Haven't Asm'd since the 6502 days so please bear with me. I was wondering why the EXEs generated by HLA/MASM are noteably higher then similar applications written using MASM directly. Is there anyway to reduce this.

Randy,
In one of your other threads somewhere on Usenet, I noticed that you HLA has been designed as a teching tool. You mentioned that you expect that once your students learn ASM through HLA they will most likely move on to codeing directly with one of the other Assemblers. Have you noticed this to be true and is there any real benefits for doing so?

Thank you,
Charlie
Posted on 2003-05-27 05:31:50 by C. Wardell

Haven't Asm'd since the 6502 days so please bear with me. I was wondering why the EXEs generated by HLA/MASM are noteably higher then similar applications written using MASM directly. Is there anyway to reduce this.

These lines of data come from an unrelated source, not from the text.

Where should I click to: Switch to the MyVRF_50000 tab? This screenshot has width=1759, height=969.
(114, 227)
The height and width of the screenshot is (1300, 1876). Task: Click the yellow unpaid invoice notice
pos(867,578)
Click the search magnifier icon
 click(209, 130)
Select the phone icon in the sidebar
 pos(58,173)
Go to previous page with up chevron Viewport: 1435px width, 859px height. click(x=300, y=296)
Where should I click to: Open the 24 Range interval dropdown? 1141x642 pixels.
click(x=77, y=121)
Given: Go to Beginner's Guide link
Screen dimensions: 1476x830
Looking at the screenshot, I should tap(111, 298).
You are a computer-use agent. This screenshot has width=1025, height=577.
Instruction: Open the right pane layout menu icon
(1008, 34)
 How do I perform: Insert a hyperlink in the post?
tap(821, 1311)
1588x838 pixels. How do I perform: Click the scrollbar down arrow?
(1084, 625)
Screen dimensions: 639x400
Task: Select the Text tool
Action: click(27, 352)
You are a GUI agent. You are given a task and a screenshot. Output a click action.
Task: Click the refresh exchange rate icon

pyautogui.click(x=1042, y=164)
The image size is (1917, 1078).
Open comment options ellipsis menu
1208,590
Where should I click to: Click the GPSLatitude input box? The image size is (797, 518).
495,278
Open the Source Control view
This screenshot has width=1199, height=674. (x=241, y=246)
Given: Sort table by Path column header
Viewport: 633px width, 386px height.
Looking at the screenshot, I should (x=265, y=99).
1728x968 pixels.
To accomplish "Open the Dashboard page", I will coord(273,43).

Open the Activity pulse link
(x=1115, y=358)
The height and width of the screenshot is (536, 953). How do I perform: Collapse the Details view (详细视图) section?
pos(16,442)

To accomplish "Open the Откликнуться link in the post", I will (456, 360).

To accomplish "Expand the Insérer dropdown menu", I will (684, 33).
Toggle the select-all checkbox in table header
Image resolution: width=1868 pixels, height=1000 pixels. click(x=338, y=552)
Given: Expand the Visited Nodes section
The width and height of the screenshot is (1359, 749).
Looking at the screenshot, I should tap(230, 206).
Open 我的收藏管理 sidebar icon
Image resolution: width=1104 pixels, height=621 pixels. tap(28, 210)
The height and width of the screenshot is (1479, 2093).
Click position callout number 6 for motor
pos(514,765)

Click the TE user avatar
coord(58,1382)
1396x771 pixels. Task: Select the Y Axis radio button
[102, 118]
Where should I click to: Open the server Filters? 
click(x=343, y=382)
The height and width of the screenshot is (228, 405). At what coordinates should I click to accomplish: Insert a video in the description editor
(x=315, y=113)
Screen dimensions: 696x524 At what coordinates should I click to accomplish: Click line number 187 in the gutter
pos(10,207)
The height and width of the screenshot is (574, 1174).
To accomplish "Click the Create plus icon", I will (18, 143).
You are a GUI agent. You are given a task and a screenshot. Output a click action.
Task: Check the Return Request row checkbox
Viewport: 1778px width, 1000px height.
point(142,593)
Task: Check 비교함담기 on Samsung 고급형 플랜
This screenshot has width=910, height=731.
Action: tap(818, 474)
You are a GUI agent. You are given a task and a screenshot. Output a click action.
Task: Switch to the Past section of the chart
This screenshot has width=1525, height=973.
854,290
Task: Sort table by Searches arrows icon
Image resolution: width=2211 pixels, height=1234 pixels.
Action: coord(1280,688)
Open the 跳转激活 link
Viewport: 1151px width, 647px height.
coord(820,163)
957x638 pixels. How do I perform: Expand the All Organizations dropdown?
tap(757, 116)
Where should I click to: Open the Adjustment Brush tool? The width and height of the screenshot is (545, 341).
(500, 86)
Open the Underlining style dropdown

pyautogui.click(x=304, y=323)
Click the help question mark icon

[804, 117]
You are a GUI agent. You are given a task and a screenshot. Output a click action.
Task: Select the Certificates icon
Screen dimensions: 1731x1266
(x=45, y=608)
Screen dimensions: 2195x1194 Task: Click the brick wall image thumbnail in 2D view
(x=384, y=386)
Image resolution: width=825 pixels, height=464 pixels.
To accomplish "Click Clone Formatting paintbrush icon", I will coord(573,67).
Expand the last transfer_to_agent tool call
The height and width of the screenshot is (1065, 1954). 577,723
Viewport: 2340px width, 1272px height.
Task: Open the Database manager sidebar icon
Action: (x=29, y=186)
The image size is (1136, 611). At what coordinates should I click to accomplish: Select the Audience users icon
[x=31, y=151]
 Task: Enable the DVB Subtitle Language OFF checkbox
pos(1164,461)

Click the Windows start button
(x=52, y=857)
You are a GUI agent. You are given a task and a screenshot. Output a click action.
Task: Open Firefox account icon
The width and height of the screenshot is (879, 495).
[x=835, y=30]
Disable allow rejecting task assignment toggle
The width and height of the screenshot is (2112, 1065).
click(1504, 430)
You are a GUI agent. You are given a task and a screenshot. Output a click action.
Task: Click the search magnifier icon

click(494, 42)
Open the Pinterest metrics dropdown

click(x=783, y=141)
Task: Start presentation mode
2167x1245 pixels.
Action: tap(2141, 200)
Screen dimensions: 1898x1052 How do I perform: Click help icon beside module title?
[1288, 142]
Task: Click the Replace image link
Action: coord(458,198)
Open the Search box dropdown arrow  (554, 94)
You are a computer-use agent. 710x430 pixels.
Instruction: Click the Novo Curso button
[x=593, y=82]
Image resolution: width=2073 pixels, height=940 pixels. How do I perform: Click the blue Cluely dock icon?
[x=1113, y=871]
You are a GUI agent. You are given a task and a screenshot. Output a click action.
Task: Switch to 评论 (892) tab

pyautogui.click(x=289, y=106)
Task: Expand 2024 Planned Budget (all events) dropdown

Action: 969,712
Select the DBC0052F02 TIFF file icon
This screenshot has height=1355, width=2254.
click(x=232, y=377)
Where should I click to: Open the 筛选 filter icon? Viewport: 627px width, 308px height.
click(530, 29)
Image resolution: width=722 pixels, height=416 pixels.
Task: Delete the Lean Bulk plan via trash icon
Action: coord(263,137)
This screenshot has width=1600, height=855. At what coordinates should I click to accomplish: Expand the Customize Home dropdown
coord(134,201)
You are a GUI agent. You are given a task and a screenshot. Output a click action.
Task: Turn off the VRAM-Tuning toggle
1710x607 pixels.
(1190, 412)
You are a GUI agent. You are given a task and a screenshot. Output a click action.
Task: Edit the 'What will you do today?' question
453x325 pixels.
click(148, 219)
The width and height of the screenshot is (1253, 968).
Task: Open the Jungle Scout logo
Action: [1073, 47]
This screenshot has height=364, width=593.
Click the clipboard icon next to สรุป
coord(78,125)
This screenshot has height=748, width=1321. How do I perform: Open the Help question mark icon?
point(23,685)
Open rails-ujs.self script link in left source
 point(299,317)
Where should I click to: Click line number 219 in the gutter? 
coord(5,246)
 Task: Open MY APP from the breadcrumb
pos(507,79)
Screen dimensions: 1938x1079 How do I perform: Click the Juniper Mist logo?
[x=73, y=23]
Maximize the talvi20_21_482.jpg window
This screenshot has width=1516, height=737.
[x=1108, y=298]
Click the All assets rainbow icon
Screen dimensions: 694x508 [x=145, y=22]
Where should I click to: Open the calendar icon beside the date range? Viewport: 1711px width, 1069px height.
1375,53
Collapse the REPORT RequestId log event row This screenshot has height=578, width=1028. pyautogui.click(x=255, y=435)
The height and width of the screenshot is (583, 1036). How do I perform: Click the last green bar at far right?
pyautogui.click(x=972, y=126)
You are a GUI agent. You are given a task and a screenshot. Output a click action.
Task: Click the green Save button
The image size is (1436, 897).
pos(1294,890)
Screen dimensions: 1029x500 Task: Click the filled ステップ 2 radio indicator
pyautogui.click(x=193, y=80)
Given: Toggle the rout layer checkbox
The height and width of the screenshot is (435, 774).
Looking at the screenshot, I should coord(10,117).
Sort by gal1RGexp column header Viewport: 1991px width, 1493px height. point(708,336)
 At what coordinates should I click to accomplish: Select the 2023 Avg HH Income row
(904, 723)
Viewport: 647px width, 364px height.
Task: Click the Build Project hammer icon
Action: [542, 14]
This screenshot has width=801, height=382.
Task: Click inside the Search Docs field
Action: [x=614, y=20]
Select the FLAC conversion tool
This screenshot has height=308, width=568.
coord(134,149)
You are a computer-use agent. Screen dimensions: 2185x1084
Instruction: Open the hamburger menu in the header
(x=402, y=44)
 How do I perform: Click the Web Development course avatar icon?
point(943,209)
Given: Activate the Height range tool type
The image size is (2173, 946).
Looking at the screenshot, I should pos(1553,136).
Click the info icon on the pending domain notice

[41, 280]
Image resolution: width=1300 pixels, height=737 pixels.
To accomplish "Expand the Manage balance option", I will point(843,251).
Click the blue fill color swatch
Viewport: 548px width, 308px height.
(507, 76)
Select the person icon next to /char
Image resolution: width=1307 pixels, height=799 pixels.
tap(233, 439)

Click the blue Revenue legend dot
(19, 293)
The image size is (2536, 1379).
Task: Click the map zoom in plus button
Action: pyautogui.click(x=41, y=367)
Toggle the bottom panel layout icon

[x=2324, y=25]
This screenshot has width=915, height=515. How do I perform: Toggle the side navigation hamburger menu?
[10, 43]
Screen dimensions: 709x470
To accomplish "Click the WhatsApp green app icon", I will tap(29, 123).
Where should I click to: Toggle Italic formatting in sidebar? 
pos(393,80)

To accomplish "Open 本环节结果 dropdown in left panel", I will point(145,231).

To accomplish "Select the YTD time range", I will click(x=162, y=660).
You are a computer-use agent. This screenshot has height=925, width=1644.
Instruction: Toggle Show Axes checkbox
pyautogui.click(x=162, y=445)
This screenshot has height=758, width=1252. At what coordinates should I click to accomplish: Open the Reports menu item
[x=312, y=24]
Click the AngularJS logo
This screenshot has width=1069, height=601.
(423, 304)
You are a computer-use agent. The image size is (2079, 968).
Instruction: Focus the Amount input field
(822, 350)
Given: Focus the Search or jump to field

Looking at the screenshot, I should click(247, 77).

Most likely, you're including "stdlib.hhf" in your files, which includes the full exception handling system, including a couple dozen English text messages that display whenever an exception fires. You can tell HLA to use a single, generic, message for all the exceptions by placing the following statement after the #include statement:

?@exceptions := false;

Though this reduces the amount of code that HLA generates, the EXE files will still be large because HLA uses the (more efficient, speed-wise) scheme of allocating a full 4K disk block/memory page for each section in the program (there are typically three or four sections).
If you want to find out more about controlling the output, check out this link:

http://webster.cs.ucr.edu/Page_hla/WhitePapers/DoingUnits.html



Randy,
In one of your other threads somewhere on Usenet, I noticed that you HLA has been designed as a teching tool. You mentioned that you expect that once your students learn ASM through HLA they will most likely move on to codeing directly with one of the other Assemblers. Have you noticed this to be true and is there any real benefits for doing so?

Thank you,
Charlie


I don't so much expect students to switch to another assembler as much as I assure them that if they have to, doing so isn't a big deal. The truth is, HLA is quite a bit more powerful than most other assemblers so someone who really masters HLA is going to notice a big step down in power when they switch elsewhere. However, no single assembler is going to provide a single solution, so it's nice to know that if you learn assembly programming with HLA that switching to another assembler isn't *that* much work.

HLA has an advantage that it generates source code for MASM, TASM, FASM, and Gas from the HLA source, making it easier to translate HLA code to some other assembler (rather than coming in the opposite direction) -- yet another good reason to learn HLA, it's a bit more universal in this sense.